-- YOUR TASK --
Tally the lines below containing the word "bottom" and give that total alone.

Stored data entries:
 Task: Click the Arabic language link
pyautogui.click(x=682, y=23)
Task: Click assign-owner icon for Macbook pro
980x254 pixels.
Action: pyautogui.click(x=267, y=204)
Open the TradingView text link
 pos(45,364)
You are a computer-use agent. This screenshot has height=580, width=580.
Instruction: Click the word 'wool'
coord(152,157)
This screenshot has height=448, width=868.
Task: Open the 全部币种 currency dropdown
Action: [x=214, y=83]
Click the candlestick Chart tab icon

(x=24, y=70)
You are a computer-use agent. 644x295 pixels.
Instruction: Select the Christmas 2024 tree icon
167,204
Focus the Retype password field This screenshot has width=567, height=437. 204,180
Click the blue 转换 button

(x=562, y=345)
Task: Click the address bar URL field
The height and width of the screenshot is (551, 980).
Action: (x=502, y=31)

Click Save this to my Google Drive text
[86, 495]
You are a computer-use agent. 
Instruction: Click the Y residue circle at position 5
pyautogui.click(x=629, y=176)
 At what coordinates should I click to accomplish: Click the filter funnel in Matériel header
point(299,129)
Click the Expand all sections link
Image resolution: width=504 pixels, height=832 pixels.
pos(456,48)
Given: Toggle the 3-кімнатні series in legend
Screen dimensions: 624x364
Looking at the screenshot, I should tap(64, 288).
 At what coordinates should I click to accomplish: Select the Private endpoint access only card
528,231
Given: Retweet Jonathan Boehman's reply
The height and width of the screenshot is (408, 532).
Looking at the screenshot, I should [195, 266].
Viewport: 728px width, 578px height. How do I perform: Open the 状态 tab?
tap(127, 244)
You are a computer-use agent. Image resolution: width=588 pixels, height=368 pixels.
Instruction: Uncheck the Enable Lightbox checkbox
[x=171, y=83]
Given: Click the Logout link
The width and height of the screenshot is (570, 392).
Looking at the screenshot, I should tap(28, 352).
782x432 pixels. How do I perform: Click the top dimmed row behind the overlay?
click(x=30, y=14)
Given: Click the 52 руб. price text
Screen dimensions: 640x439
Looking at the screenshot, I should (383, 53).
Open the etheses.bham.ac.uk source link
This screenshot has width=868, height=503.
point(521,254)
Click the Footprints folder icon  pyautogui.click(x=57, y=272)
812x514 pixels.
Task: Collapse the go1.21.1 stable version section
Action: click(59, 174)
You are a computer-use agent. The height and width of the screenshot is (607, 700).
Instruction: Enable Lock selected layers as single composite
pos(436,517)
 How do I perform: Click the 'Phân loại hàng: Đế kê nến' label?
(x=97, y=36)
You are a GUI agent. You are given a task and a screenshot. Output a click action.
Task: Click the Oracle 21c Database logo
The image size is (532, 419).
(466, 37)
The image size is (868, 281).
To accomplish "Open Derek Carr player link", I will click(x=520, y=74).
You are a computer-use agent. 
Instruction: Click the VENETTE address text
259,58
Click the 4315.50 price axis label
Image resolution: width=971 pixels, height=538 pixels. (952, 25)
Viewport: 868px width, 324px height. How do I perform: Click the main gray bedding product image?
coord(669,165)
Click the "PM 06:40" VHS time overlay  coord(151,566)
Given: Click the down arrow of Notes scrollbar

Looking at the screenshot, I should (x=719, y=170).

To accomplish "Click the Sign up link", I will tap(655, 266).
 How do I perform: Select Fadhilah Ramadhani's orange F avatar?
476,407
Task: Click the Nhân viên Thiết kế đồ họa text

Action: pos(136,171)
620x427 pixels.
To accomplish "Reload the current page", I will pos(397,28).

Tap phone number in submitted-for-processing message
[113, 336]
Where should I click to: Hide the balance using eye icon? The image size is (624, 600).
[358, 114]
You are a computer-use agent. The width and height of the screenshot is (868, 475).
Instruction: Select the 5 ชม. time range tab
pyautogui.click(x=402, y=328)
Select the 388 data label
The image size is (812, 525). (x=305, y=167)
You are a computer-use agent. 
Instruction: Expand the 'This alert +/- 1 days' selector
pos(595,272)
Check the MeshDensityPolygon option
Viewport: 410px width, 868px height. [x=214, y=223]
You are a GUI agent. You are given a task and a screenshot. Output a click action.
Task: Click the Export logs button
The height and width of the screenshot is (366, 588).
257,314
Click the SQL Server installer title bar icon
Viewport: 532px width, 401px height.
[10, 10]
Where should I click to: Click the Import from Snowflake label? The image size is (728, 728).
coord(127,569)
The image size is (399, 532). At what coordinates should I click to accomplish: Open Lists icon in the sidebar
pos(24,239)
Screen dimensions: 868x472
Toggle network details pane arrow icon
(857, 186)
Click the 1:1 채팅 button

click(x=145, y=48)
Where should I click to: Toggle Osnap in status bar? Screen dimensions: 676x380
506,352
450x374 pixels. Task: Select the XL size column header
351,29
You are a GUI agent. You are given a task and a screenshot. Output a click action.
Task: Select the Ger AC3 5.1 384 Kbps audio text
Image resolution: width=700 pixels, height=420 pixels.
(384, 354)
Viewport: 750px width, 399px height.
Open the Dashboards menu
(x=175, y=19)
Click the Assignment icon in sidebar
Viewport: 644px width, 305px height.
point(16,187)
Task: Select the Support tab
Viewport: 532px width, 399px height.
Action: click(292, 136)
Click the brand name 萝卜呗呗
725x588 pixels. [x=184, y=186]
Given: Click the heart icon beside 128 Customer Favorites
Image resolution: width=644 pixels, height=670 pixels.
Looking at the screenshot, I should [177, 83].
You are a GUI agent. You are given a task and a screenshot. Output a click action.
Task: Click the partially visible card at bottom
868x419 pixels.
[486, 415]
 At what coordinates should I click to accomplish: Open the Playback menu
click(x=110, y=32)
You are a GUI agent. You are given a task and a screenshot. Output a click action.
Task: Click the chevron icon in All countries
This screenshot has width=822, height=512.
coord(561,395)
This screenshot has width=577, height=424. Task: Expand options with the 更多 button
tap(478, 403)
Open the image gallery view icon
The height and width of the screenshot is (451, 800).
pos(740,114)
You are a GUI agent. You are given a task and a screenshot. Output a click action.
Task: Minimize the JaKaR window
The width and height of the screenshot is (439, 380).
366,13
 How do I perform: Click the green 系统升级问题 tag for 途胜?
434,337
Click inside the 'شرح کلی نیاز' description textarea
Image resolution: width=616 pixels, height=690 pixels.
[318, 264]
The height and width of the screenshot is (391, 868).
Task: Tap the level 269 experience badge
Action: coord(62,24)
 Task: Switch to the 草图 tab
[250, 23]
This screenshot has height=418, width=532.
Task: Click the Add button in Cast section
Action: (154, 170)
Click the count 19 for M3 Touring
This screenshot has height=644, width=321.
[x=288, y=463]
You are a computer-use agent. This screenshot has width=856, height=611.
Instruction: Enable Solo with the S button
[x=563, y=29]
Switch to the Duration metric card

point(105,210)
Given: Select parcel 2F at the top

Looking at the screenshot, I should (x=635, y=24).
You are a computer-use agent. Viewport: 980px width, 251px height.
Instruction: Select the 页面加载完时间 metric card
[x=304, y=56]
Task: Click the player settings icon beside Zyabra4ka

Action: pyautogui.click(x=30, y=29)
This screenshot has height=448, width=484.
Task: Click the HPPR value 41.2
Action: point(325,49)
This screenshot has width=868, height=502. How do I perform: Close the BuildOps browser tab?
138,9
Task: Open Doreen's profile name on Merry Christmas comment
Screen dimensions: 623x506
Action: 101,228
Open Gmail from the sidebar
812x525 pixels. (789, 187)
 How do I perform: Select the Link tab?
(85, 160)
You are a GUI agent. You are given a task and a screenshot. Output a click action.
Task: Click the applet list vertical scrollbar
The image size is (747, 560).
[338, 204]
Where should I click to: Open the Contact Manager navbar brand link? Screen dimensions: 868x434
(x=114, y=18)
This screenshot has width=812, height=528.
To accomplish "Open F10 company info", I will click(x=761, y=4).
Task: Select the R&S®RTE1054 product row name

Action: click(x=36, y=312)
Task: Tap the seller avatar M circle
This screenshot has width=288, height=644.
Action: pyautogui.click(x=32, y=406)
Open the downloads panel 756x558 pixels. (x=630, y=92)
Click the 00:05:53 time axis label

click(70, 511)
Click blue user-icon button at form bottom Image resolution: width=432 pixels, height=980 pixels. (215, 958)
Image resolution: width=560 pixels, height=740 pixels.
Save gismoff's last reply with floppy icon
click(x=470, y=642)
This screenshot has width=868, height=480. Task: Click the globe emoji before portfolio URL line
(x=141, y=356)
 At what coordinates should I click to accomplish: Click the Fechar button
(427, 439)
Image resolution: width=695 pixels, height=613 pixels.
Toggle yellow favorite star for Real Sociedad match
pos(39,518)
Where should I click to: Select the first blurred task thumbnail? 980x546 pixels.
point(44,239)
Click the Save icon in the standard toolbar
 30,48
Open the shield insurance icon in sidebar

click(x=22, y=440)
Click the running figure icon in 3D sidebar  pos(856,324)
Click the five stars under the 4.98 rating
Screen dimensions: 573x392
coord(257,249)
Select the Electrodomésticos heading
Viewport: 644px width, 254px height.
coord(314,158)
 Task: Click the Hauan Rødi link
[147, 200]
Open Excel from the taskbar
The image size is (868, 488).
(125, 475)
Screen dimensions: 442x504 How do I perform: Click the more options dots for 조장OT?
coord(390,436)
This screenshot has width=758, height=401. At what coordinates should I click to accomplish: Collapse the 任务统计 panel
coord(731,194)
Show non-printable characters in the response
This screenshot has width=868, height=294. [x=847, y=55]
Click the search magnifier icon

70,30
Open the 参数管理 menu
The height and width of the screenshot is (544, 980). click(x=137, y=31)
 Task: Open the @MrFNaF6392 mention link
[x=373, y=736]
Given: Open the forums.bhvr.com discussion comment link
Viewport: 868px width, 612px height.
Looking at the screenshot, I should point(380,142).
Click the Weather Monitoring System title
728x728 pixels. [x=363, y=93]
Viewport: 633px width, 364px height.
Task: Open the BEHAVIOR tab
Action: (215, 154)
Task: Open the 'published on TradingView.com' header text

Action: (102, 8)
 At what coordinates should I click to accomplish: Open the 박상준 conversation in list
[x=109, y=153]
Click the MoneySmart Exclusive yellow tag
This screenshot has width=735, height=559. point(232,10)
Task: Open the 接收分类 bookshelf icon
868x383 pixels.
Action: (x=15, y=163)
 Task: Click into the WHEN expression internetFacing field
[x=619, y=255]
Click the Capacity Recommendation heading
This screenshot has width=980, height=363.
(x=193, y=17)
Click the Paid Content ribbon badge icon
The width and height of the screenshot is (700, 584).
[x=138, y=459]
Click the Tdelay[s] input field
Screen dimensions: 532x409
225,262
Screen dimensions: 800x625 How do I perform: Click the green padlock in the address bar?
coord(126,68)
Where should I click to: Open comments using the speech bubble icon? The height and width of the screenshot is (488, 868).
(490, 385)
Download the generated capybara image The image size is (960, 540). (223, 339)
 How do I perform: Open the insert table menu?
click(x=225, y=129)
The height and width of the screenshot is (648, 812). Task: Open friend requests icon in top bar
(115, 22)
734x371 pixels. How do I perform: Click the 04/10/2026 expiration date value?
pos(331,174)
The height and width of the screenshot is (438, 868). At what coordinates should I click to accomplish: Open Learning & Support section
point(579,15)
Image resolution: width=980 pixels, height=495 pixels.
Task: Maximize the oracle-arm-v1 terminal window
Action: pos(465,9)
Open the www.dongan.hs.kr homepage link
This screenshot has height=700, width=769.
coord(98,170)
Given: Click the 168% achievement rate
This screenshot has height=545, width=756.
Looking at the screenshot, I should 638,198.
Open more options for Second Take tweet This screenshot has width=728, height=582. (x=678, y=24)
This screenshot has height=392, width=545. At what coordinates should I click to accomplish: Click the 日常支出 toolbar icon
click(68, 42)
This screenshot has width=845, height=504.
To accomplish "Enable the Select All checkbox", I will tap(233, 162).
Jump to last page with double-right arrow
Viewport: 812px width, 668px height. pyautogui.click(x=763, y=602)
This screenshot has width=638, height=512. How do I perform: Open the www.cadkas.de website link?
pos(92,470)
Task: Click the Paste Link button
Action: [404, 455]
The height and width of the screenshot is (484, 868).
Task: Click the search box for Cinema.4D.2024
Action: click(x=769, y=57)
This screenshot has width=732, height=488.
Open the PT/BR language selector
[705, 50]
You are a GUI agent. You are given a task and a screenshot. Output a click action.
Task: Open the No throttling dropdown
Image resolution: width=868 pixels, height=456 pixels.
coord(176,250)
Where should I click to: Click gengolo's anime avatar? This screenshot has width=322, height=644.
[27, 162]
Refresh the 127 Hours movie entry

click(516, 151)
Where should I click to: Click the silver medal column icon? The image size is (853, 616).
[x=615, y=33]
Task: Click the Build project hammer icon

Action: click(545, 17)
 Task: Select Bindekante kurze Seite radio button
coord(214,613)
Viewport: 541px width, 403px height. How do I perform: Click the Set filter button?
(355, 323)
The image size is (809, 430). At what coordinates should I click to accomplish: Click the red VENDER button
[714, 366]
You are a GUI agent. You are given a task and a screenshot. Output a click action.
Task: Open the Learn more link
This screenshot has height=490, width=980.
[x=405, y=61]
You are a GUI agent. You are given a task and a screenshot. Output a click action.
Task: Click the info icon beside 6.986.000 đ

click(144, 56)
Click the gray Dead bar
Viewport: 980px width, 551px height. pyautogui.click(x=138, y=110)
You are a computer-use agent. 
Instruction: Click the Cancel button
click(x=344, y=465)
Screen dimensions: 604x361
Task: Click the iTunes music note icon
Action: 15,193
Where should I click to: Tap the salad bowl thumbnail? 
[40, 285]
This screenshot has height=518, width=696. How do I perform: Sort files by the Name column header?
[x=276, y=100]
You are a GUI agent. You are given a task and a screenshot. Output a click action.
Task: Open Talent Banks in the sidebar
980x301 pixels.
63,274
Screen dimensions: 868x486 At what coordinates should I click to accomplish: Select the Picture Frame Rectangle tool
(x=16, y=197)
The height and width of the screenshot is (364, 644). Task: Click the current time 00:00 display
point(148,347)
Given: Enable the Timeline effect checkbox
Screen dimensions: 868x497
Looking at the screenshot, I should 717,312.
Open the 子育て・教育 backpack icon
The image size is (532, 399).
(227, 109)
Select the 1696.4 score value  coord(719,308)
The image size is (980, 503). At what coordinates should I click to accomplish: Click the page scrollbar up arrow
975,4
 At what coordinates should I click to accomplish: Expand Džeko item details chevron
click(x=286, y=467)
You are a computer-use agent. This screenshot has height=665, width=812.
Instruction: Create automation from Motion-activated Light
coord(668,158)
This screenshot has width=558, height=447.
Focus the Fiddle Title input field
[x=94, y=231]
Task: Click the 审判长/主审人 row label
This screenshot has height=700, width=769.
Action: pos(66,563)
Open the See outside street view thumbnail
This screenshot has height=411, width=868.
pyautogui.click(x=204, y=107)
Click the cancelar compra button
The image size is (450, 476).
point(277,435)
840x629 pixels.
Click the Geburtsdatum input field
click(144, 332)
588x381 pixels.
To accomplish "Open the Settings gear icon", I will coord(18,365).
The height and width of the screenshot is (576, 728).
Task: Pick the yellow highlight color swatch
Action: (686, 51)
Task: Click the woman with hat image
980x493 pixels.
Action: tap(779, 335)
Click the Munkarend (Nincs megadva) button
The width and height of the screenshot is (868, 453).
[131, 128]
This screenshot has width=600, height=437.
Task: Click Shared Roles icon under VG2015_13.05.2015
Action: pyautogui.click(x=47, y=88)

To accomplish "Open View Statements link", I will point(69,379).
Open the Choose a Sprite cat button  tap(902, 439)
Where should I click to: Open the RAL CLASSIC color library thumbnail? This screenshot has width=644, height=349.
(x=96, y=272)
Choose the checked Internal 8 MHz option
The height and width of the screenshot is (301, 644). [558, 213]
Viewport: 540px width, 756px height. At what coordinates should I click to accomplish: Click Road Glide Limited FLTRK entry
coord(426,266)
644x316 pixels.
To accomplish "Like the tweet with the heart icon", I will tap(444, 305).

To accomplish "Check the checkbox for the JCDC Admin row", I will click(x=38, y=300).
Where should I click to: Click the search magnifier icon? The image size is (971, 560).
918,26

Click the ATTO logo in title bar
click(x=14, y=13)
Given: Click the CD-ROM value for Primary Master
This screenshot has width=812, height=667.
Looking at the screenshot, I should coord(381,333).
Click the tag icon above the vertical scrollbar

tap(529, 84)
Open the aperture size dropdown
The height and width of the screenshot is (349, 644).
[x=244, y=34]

-- SOLUTION TO THIS PROBLEM --
2